On Monday it emerged that the ‘foreign ministry’ in the north had banned restaurant owner Maria Skoullou from claiming the position of community leader.

This sparked various reactions in the north, with rumours circling that current community leader Antonis Sarros was the one who submitted an objection to her candidacy.

Speaking to the Cyprus News Agency on Tuesday, Sarros denied any involvement in the case, and threatened media outlets printing this claim with lawsuits.

Asim Akansoy, secretary general of Turkish Cypriot opposition party CTP, had denounced the move to exclude Skoullou as “humiliating”, questioning whether there was any legal basis to it. “What happened is racist, it’s fascist,” he said.

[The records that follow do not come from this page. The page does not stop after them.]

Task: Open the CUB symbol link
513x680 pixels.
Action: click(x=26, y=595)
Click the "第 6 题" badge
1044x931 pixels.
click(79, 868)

On Tuesday, CNA reported that former president of the Turkish Democratic Party, Serdar Denktash, stepped into the fray to remind that in 2005, the government in the north had given Maronites living in the enclaved village the right to elect their own mukhtars.

“As foreign minister at the time, I had said that they would be able to elect their own mukhtars, as we would not accept the ones designated by the Greek Cypriot side as interlocutors.”

Up until then, Kormakitis’ community leaders had been appointed by the Republic of Cyprus.

“Today, the party that says it wants a two-state solution refuses to allow the residents of this village to determine their community leaders,” he said.

“As long as you act by excluding one of the two candidates without elections and saying, ‘this is your community leader’ to the Maronites…they are not going to accept the one you appointed, but the one appointed from the south.”

Later on in the day, President Nicos Anastasiades was called to comment while at a foundation stone laying ceremony for the Maronite sporting centre in Pano Deftera.

Saying the government in the north is adopting Ankara’s intransigence, he said its stance is “not just reprehensible, but unacceptable and unthinkable”.

“But as we see the mayor of Istanbul being sentenced, was it possible for Ankara’s mouthpieces to change their mentality and tactics towards a candidate community leader of an occupied village?” he said.

“I express my regret for the inadmissibility of the attitude, of course,” he said.

Asked whether he will raise this issue with Turkish Cypriot leader Ersin Tatar when he sees him, he questioned whether he would listen, and how much sway he would have “when unfortunately the orders are straight from Ankara”.

Meanwhile, on Monday the ‘ministry of foreign affairs’ took a stance on the matter in a written statement, saying that “each state has the authority to make decisions based on its administrative authority and sovereign rights”.